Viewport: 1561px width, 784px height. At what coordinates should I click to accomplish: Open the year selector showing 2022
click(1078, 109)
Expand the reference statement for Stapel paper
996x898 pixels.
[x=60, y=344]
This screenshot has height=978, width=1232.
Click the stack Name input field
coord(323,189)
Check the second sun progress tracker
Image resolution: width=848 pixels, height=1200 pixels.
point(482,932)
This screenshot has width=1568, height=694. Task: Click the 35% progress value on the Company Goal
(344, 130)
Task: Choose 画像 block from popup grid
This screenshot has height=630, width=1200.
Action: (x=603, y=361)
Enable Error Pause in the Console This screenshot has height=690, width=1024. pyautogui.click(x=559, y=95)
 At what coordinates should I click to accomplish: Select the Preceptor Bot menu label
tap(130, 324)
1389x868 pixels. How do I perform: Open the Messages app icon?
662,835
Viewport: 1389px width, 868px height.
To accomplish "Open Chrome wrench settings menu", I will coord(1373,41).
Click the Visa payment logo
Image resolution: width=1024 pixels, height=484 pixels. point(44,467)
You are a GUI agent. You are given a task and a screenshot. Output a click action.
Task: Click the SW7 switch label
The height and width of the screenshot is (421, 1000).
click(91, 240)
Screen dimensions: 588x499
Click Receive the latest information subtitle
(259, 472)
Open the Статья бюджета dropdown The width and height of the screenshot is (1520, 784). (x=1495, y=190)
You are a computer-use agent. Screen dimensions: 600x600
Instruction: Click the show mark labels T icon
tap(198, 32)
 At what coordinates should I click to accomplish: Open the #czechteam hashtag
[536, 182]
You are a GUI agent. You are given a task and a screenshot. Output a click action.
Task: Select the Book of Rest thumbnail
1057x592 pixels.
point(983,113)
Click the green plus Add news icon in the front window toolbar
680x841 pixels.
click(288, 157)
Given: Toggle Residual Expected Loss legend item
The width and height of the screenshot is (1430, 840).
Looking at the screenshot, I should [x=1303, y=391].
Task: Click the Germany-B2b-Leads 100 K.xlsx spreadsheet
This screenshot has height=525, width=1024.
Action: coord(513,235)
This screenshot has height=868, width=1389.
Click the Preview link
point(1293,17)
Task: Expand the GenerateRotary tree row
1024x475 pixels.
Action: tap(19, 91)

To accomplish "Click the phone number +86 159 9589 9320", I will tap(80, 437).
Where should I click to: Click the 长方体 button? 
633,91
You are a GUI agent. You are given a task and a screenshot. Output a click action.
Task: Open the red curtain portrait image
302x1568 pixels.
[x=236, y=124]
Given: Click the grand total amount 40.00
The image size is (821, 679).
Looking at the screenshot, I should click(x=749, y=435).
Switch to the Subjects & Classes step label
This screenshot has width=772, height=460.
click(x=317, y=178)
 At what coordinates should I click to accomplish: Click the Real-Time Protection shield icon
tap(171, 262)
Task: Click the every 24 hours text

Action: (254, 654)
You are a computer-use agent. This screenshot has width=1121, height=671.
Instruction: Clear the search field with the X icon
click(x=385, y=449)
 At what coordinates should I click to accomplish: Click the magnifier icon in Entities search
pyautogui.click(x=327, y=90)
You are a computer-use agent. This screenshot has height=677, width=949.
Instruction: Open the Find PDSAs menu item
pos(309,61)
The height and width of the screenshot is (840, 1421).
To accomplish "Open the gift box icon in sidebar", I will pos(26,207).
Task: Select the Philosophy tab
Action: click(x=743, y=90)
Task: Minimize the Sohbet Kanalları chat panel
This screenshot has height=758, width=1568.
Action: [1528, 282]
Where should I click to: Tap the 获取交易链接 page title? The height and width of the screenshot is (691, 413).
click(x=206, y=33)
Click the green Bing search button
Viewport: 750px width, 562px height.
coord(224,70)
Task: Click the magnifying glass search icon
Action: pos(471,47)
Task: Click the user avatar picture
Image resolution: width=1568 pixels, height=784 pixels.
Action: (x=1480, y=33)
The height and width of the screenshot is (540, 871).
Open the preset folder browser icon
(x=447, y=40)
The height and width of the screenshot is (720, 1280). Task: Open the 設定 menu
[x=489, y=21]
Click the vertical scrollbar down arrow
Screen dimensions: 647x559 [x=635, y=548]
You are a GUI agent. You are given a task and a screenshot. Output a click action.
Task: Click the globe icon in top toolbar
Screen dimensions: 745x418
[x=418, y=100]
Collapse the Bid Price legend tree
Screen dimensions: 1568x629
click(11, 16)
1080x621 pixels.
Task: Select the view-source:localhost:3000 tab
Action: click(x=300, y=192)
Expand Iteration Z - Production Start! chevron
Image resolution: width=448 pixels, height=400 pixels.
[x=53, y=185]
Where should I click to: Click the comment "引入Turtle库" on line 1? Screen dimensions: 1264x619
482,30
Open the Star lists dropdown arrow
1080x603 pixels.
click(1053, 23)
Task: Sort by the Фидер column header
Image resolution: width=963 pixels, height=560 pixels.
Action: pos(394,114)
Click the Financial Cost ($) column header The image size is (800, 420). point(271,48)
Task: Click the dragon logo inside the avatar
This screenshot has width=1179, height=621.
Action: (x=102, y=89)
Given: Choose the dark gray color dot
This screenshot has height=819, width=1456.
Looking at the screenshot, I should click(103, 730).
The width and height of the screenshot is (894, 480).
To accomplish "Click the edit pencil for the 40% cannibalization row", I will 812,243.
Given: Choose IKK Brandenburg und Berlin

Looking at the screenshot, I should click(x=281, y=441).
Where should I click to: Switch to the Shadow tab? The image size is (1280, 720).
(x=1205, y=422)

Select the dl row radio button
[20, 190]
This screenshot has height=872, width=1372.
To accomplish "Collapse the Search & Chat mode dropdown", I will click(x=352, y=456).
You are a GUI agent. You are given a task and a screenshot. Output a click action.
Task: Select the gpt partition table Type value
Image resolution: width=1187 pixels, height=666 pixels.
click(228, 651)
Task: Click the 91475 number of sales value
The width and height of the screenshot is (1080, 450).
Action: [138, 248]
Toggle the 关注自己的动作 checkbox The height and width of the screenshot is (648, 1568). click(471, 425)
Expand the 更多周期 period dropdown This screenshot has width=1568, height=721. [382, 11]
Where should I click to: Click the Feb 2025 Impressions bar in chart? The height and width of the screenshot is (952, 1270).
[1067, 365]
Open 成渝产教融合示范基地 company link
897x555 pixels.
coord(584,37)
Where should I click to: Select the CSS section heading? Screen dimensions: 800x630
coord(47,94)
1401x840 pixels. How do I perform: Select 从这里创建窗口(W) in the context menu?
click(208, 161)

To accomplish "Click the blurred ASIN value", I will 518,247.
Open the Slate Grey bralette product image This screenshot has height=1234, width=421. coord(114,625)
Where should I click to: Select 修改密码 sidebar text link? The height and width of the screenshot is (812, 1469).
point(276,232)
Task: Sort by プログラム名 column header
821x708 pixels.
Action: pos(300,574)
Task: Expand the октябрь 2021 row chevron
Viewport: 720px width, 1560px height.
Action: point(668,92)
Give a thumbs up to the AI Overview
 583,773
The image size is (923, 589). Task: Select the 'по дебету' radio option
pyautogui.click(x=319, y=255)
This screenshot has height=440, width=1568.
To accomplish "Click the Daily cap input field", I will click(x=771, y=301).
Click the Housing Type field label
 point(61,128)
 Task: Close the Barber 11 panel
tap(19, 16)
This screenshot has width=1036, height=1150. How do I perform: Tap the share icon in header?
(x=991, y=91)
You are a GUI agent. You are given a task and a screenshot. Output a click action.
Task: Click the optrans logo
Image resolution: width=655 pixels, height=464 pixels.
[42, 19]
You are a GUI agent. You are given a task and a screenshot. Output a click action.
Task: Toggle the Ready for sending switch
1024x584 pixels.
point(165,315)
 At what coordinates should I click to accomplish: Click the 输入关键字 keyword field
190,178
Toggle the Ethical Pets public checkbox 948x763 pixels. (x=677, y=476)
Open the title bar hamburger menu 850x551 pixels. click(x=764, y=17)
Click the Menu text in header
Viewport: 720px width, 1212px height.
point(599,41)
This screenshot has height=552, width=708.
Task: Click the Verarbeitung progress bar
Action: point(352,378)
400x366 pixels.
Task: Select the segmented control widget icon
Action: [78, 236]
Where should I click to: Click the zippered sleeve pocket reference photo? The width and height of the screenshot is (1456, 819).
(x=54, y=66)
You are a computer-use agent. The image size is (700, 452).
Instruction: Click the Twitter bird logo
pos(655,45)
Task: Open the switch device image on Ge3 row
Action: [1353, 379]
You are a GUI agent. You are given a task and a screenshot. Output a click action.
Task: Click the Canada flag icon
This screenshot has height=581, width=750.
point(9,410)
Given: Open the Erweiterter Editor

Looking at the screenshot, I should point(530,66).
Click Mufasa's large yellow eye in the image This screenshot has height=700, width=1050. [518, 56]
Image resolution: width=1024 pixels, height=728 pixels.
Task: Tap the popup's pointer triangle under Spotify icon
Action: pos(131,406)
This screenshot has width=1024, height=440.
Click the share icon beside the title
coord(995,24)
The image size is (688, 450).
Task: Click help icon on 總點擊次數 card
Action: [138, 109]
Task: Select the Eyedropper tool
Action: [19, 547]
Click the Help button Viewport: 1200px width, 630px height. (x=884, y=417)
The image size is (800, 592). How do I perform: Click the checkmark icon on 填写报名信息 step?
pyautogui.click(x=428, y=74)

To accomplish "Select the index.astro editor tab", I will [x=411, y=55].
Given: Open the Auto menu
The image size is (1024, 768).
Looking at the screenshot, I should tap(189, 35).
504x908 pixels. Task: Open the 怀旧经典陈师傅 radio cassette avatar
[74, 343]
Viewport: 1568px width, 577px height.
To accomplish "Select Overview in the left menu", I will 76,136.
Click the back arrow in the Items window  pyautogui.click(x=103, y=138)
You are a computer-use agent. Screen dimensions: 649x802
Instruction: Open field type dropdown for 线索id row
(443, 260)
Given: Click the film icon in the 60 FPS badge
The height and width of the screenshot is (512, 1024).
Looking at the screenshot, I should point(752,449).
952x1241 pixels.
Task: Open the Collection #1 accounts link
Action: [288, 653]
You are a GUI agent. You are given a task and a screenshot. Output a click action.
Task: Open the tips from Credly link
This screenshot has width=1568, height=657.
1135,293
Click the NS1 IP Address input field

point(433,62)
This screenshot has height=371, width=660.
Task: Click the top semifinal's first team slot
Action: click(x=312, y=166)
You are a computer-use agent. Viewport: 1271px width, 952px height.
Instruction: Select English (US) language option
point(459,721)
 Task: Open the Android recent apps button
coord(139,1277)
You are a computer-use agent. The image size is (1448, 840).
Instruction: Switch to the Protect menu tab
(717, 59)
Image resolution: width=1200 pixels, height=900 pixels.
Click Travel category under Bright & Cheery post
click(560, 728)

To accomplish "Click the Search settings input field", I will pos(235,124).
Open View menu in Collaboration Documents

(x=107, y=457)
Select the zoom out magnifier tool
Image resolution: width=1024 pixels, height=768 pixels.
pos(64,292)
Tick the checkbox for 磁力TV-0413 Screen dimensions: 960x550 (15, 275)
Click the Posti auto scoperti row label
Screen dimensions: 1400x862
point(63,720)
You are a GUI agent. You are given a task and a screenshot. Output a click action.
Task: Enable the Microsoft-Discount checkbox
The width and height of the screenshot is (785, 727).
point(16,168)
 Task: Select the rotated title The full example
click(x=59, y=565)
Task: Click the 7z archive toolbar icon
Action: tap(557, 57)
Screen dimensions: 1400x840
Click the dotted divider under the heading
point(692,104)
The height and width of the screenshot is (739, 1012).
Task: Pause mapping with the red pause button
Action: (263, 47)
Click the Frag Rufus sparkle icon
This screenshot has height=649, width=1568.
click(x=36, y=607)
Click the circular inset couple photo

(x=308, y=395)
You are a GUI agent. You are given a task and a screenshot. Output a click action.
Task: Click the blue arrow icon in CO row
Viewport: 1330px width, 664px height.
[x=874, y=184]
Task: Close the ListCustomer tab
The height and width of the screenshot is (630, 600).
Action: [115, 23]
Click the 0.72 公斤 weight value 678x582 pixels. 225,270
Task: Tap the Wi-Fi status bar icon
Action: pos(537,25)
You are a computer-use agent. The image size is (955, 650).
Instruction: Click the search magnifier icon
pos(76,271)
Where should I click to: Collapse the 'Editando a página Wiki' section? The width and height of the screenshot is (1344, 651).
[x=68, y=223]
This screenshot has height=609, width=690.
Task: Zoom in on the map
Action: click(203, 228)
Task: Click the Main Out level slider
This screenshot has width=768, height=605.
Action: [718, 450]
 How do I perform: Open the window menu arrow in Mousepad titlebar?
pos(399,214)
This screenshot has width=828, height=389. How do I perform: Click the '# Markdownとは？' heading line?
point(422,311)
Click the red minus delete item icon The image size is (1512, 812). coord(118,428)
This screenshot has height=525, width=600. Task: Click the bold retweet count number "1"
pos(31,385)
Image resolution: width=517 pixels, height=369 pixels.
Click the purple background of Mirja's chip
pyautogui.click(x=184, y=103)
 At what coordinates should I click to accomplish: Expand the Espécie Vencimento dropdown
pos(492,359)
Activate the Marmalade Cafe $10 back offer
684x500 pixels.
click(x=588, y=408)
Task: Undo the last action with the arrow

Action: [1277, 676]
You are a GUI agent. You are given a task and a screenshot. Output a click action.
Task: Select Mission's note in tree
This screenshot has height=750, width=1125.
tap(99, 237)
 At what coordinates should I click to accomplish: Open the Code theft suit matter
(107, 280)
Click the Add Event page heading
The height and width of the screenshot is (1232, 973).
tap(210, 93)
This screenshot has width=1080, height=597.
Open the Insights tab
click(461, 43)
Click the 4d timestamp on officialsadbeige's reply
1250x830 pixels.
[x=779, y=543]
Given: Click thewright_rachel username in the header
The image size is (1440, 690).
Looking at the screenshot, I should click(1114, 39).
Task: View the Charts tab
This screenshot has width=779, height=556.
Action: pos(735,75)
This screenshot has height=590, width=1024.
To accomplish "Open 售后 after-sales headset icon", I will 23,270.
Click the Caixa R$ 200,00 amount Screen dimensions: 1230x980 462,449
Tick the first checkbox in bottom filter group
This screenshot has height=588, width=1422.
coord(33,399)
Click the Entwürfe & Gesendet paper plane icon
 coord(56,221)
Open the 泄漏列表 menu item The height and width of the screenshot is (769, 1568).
•••••
Your answer must be the lines from the one holding "Click the Entwürfe" to the end of the listing above, exactly as written and nothing else.

Click the Entwürfe & Gesendet paper plane icon
 coord(56,221)
Open the 泄漏列表 menu item The height and width of the screenshot is (769, 1568).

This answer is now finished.